In the Kingdom of Bohemia
In the Kingdom of Bohemia
In the 14th century, due to the Bohemian expansion, Silesia was separated from Poland and became a part of the Crown of the Kingdom of Bohemia. In 1327, Władysław Bytomski, Duke of Koźle, and his younger brothers, Jerzy and Siemowit, were the first ones to pay homage to John the Blind, King of Bohemia. Although their father, Casimir, already paid homage to Wenceslaus II, the then-King of Bohemia, in 1289, Wenceslaus was simultaneously the ruler of Poland. At the time when Władysław paid homage to Bohemia, Poland was already ruled by Władysław Łokietek, Duke of Kujawy and Lesser Poland, who was considering coronation. As a consequence of the subordination of subsequent Silesian duchies to Bohemia, aside from being obliged to participate in war expeditions of Bohemian rulers and to appear at the court in Prague, the Silesian Piasts also had to respect the decisions made by the Bohemian king in accordance with the Bohemian law.

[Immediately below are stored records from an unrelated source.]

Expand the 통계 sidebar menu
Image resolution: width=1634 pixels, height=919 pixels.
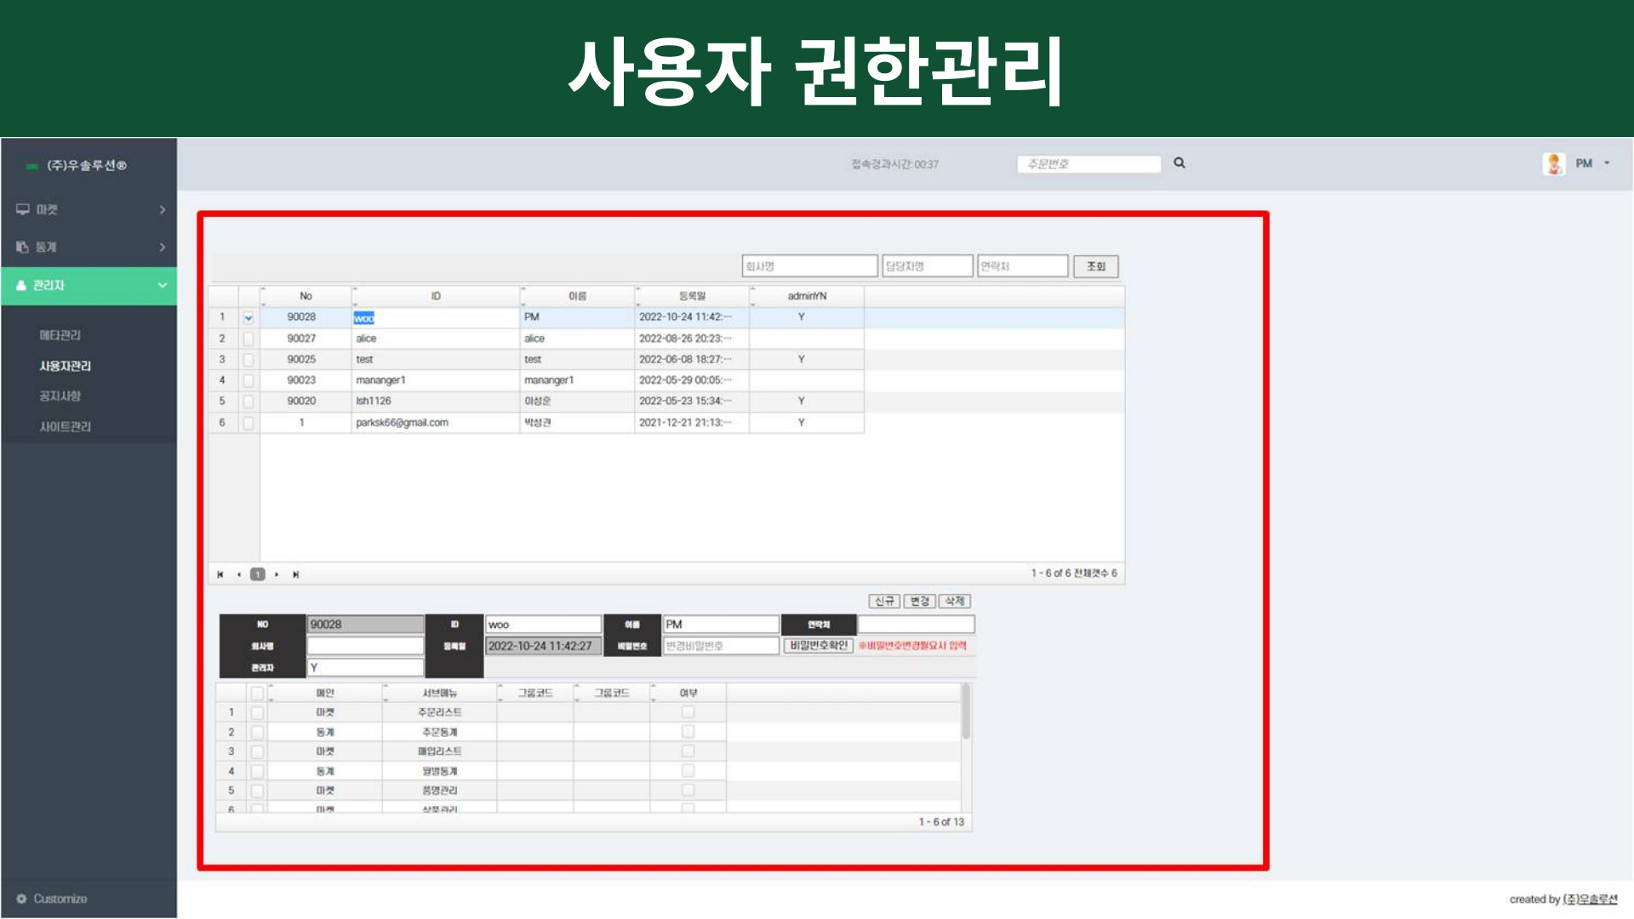pyautogui.click(x=162, y=247)
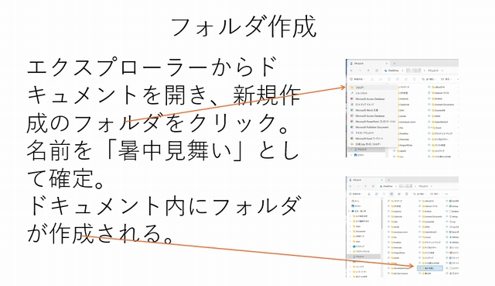
Task: Click Back arrow in lower Explorer window
Action: (x=350, y=186)
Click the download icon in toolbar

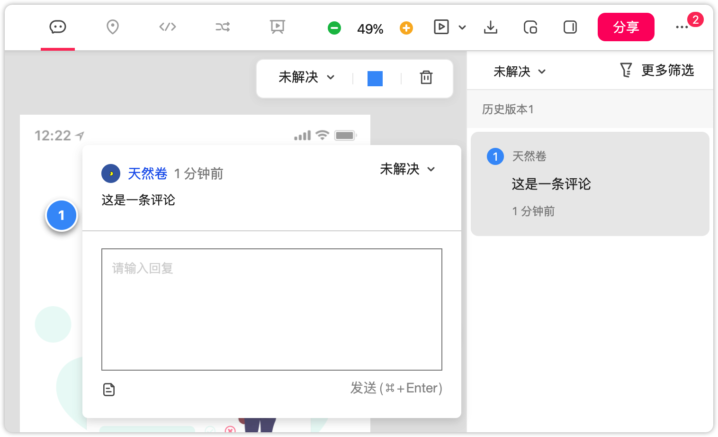(x=491, y=27)
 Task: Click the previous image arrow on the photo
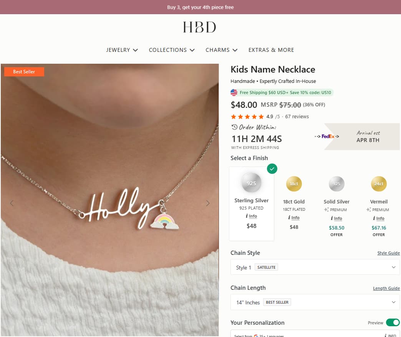[x=12, y=203]
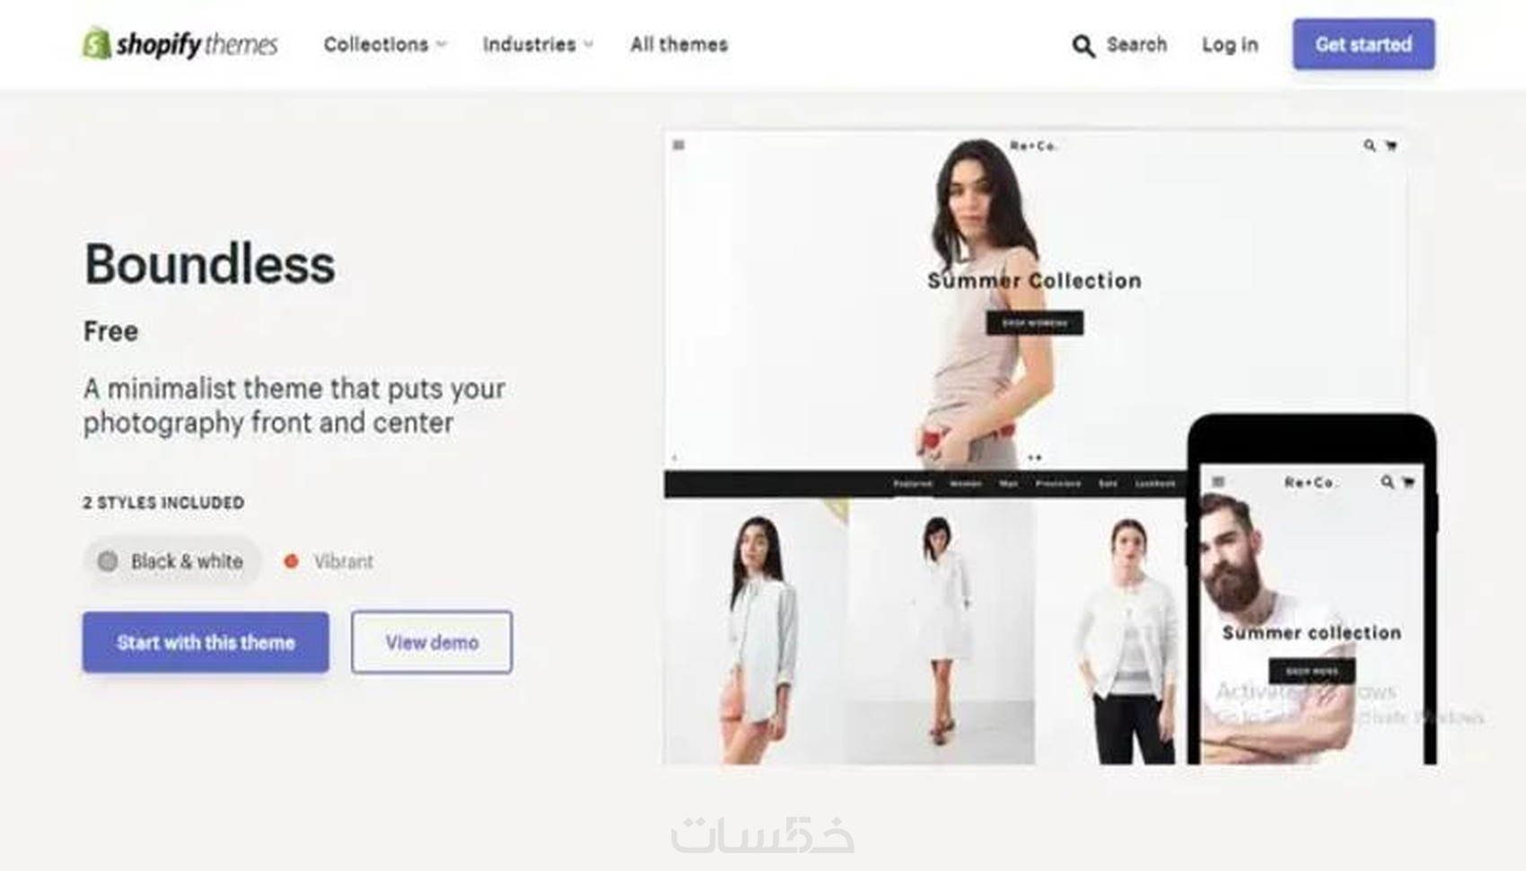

One of such astounding decisions was made in the case of the succession of the Duchy of Koźle after the heirless death of Bolesław, Duke of Koźle and Bytom, in 1355. According to the Polish law, the duchy could be inherited only by a man, and therefore, the closest relative of Bolesław, Casimir, Duke of Cieszyn, was preparing himself to rule Koźle. However, as stated in the Bohemian law, the succession could also occur in the female line, and since the deceased Bolesław had a sister, Eufemia, the fight for the succession was joined by her husband, Duke Konrad of Oleśnica. Charles IV, King of Bohemia, decided to consider the Piasts’ familiarity with the Polish law one last time and agreed that a part of the duchy would be inherited by the closest male relative – Casimir of Cieszyn received the Duchy of Bytom, but to mark the beginning of new times, Charles IV decided that the Duchy of Koźle would be inherited by the husband of the deceased duke’s sister. Therefore, the dukes of Oleśnica took the throne of Koźle.
After the death of the last Piast in 1532, the regions of Opole, including the Duchy of Koźle, became an integral part of the Kingdom of Bohemia, and thus shared the subsequent historical turmoil. In the 16th century, the Kingdom of Bohemia became a province of the Austrian Empire ruled by the House of Habsburg, within the borders of which it had to endure disasters such as the Thirty Years’ War fought between 1618 and 1648, due to which one-third of the inhabitants of Silesia lost their lives. The Koźle Region remained part of the Empire of Habsburgs until 1741, when, due to their defeat in the war, the Austrians lost Silesia to Prussia.